9 M. LE JUGE ANTONETTI : Bien. Si en plus, nous avions eu la maquette, cela
10 aurait été encore meilleur.
11 M. BOURGON : Monsieur le Président, l'Accusation m'a demandé de préciser la
12 source. Ce seront les cartes officielles de l'armée, initialement de la
13 JNA, qui étaient utilisées à l'époque, qui sont toujours en utilisation
14 aujourd'hui. J'aurai tous les renseignements utiles demain, au moment de
15 présenter ces cartes. Merci.
16 M. LE JUGE ANTONETTI : Bien. Il n'y a pas d'objections pour des cartes
17 militaires présentées émanant de l'ABiH ?
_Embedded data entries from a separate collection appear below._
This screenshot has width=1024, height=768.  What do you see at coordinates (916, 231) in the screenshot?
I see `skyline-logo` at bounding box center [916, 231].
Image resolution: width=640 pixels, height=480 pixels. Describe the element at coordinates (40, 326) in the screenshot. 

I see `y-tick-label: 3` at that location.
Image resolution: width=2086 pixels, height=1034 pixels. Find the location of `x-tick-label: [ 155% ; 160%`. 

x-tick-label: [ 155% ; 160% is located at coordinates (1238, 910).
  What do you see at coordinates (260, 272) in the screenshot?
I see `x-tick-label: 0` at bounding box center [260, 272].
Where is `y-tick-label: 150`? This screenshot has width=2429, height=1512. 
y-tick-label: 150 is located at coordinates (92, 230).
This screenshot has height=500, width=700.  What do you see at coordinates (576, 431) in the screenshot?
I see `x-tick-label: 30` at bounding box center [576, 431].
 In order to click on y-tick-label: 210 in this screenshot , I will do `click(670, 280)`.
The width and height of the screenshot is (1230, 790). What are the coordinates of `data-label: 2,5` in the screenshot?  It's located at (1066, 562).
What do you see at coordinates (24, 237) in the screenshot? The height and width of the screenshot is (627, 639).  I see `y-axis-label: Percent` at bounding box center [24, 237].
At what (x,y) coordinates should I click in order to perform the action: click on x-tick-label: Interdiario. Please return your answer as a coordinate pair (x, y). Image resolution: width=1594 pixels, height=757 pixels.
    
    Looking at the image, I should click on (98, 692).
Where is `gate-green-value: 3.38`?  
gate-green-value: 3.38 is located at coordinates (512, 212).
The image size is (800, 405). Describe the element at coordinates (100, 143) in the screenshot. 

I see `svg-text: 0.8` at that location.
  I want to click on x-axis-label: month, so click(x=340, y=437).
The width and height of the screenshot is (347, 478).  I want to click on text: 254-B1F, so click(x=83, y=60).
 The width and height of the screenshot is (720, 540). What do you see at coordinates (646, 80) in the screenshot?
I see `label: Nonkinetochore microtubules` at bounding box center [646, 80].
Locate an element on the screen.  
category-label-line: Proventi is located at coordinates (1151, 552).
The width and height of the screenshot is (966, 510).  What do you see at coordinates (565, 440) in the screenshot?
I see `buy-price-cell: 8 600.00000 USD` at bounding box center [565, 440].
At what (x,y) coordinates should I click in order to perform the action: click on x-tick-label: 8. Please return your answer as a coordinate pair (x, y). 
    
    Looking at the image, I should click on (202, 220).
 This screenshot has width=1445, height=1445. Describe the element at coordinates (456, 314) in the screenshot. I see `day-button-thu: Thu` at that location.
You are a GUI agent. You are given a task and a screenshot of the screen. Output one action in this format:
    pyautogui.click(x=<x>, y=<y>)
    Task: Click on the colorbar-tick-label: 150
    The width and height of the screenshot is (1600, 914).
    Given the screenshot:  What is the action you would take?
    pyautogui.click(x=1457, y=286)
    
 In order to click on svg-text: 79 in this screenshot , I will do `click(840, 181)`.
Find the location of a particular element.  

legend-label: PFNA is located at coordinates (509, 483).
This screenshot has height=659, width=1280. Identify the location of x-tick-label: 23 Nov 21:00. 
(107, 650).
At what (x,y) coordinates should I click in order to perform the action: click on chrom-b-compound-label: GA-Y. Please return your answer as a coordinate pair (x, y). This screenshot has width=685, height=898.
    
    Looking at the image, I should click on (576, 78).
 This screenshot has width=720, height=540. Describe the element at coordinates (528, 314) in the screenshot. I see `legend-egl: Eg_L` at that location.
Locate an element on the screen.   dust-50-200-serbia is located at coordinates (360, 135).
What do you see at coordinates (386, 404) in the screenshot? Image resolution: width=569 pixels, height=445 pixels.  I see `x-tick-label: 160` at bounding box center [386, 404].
18 M. WITHOPF : [interprétation] Monsieur le Président, Madame, Monsieur les
19 Juges, cette question a été évoquée, entre autres. Nous nous avons
20 rencontré nos confrères de la Défense. Nous ne nous opposons pas à ce que
21 ces cartes soient utilisées, dans le sens qui vient d'être indiqué par Me
22 Bourgon.
23 M. LE JUGE ANTONETTI : Je vous remercie. Je vais lever la séance. J'invite
24 tout le monde à être présent demain à 9 heures.
25 --- L'audience est levée à 19 heures 08 et reprendra le mardi 23 mars 2004.